Well. You really have to admire toddlers. I don’t know what I’d do if Ron woke me up and put me into a suit, then drove me to a building full of strangers and told me to write 20 inches on Detroit’s housing controversy. And then left. I’d probably wail.

Which is exactly what Benny did, but I’m told he recovered quickly. Until naptime, that is. He refused to lie down; instead he put on his hat and shoes and stood at the door, calling my name. He was ready to go.

The second day he did much better. He ate and napped, and when Ron and I picked him up at 5 p.m. he treated us like pushy guests at a cocktail party. (“Ah yes. Didn’t we meet at some hospital somewhere? Of course I remember you, and how’s Ed?”)

That day we also received a pamphlet called “Innovations: The Infant Curriculum” with tips about helping your toddler’s adjustment to school. I don’t want to seem unsympathetic, but some of these kids sound a little nuts. “In general,” the authors conclude, “most children are well on their way in about six weeks.”

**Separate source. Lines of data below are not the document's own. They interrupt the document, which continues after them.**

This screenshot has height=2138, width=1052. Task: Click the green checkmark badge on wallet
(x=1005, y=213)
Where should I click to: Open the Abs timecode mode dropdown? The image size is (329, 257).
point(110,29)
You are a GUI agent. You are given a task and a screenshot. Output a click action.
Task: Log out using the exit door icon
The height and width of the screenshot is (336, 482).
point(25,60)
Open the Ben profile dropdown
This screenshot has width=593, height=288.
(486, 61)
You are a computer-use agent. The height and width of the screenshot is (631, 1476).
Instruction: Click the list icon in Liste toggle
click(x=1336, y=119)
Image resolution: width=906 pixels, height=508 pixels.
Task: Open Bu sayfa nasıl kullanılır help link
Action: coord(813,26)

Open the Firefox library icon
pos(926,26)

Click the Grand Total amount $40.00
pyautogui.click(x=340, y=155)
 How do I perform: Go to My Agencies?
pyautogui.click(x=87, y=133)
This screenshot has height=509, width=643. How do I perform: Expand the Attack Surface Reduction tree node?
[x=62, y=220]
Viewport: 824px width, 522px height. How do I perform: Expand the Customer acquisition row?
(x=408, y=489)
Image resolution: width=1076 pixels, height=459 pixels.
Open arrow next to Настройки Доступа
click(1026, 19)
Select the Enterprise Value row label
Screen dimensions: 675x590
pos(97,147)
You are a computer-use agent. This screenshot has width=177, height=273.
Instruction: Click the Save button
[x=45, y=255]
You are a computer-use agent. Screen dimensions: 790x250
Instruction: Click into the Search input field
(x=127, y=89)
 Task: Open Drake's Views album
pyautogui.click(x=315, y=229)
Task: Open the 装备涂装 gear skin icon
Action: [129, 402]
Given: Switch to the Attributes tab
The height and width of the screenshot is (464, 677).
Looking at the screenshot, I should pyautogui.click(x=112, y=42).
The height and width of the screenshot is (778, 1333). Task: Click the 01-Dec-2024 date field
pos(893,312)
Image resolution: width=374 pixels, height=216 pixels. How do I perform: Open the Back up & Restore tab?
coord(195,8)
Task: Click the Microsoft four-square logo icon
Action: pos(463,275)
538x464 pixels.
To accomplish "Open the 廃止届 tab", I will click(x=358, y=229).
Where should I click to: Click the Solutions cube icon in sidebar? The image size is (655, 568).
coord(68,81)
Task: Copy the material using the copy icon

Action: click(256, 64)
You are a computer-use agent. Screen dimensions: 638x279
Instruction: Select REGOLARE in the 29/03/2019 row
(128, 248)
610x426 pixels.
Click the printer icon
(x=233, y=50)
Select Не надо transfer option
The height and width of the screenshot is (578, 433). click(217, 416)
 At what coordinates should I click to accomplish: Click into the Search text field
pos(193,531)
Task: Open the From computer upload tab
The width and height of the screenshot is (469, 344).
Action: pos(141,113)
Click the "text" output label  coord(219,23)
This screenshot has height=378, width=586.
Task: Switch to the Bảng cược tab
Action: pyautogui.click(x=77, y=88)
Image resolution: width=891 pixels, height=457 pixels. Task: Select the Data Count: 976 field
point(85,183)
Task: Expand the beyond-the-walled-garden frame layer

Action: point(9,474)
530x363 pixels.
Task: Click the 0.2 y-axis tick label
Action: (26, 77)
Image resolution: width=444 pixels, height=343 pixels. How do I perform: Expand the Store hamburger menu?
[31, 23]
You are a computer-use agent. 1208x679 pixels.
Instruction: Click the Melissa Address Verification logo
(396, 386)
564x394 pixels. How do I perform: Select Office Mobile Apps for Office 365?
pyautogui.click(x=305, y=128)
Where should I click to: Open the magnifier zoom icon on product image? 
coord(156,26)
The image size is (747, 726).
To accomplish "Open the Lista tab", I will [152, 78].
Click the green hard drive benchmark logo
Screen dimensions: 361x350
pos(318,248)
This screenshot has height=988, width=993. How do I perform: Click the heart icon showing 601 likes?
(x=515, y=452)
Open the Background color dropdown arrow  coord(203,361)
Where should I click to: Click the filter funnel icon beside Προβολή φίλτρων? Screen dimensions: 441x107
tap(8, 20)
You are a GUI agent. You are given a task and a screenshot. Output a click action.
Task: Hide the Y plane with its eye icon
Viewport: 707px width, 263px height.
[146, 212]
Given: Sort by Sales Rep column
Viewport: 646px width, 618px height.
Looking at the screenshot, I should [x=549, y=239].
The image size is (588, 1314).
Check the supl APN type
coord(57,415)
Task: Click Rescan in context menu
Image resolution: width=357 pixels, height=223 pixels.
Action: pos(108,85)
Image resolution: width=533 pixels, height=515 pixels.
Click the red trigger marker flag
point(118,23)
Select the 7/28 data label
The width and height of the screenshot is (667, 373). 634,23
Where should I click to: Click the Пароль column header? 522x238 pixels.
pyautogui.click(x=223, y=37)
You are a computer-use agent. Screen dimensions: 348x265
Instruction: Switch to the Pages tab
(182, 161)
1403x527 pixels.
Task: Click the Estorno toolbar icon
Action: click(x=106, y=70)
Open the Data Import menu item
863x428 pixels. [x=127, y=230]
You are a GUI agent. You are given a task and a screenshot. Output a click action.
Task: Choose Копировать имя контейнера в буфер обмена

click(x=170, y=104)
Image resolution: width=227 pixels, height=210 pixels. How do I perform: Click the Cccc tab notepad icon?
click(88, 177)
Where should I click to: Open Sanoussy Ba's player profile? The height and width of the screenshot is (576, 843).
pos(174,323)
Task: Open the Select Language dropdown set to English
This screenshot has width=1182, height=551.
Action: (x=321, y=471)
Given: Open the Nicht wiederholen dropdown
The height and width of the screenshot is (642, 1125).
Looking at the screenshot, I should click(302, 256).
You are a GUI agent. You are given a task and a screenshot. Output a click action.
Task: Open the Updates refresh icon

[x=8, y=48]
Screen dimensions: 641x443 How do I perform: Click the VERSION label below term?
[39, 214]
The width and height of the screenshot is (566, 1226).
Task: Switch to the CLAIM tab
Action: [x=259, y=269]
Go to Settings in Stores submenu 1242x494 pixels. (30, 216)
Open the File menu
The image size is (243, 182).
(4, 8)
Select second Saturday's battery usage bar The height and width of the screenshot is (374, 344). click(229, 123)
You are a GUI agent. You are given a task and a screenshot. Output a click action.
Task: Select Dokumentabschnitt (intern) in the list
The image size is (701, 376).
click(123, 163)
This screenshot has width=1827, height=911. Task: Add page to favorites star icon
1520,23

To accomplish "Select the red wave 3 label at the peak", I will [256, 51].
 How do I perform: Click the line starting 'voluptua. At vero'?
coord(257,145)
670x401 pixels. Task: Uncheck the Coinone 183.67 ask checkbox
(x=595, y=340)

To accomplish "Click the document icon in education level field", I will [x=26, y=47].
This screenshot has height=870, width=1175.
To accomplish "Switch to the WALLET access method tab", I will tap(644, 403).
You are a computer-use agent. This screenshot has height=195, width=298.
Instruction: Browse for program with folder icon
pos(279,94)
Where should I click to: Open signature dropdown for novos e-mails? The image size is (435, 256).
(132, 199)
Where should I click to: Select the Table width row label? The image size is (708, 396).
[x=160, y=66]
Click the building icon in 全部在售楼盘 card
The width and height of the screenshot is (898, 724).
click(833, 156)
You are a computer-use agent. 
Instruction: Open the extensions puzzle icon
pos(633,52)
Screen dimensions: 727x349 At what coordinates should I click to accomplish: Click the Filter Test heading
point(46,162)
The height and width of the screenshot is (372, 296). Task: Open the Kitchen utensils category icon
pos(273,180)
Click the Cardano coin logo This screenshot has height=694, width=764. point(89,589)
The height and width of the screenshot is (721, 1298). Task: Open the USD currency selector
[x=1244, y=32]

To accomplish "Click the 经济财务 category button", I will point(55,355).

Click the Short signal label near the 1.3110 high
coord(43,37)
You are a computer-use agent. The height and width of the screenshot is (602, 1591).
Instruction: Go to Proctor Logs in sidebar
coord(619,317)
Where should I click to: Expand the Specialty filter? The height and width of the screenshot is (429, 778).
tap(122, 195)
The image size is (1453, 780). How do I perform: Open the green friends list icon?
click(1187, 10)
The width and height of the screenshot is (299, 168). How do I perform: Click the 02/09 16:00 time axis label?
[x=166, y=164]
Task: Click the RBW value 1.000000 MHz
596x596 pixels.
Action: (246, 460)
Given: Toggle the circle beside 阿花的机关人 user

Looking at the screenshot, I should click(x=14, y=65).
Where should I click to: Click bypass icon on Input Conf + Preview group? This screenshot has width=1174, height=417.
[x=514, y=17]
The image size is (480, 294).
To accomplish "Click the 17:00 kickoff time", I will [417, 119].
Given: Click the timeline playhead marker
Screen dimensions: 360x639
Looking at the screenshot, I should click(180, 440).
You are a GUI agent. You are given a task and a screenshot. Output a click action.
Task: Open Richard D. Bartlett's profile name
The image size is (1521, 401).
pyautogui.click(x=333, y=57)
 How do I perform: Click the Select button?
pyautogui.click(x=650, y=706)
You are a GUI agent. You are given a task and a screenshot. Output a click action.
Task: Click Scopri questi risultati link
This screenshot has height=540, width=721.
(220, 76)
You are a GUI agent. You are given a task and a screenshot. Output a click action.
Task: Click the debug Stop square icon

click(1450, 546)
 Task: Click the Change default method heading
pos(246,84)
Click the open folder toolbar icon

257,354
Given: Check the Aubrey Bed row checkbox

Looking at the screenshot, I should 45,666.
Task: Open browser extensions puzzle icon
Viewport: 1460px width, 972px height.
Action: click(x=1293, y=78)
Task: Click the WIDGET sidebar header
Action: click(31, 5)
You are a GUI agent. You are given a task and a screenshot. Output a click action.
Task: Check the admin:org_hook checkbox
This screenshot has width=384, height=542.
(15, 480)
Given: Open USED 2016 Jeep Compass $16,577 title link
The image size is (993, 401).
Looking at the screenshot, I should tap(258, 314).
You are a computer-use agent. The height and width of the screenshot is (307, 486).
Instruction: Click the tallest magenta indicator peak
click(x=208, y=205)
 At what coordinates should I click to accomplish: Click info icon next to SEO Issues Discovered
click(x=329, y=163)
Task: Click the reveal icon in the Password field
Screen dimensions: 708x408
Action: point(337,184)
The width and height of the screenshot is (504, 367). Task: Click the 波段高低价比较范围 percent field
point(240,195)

Six weeks? If Benny has an adjustment problem now, what will he be doing in October? Wearing a fake mustache and trying to go home with other people?

##

Sunday, September 04, 2005

A FranklinCovey Fairy Tale

[This entry appeared as a column in the Business Review newspapers.]

Ah, autumn. Time for that annual source of hilarity: The Fall FranklinCovey catalogue. This thin volume holds a fairy tale more magical than any sleeping beauty or enchanted frog.

Everyone dreams of a wonderful, rewarding, well-organized life. And if you lack the imagination to design your own, FranklinCovey will do it for you. Just flip through its pages and choose your perfect life.

After all, says the cover, “Right now belongs to you. Be proactive.”

Inside you read such gems as:

“Today is always present”

and

“You live right now.”

The catalogue begins with “Simplicity Girl” on page six. Simplicity heads to the gym at 5:30 a.m., where she tweaks her cardio routine and wonders “Do I need new shoes?” She researches Gore-Tex fabric and picks up birthday treats for the office. Hey, you cheapskates paying only $34.95 – this is your life.

For five more dollars you can be a “Seven Habits Guy” on page 8. He has 6:30 a.m. yoga class, an 8:30 zoning commission meeting and a 10 a.m. partner meeting. He doesn’t run out for grocery store cupcakes; he sets up birthday lunches at Bistro 31 – reservations for nine. After an afternoon of mentoring flunkies, he dines at Don Miguel’s at 7 p.m.

But perhaps you’re a woman with a family. Well, then, you need a kicky, spiral-bound planner that patronizes you on every page. Meet “Collages,” with its daily sketches of purses, shoes and wooden benches. The Collages Lady jogs in the park, schedules a manicure and reviews notes for cooking class. In her spare time, she plans her husband’s birthday dinner, Kira’s baby shower and the Collins’ anniversary party.

Other planners may quote Emerson: “The man of genius inspires us with boundless confidence in our own powers.” The Collages planner says, “A little of what you fancy does you good.” By the way, it comes with a free purse.

But hey, we’re wasting time here. Time to shake hands with “The Leader.” This mighty man swims at 7 a.m., builds parking structures until lunch and then runs his firm’s capital improvement board. Leader doesn't waste his time with birthdays or anniversaries. He’s gotta buy swim goggles.

His planner tells us that if you want to build a ship, don’t gather the men to actually build it. Instead, “Teach them the desire for the sea.”

So go, go and seek your planner self. And when you find it, write … write the detritus of your daily life, the stupid branding meeting, the shopping list (nose drops, corn pads, Swanson’s Frozen Chicken Delite) and the aerobics class you haven’t attended in months.

And remember, if you want to heat a frozen dinner, don’t ask your spouse to turn the oven on. Read him a fairy tale about the Prince and the Enchanted Chicken Wing.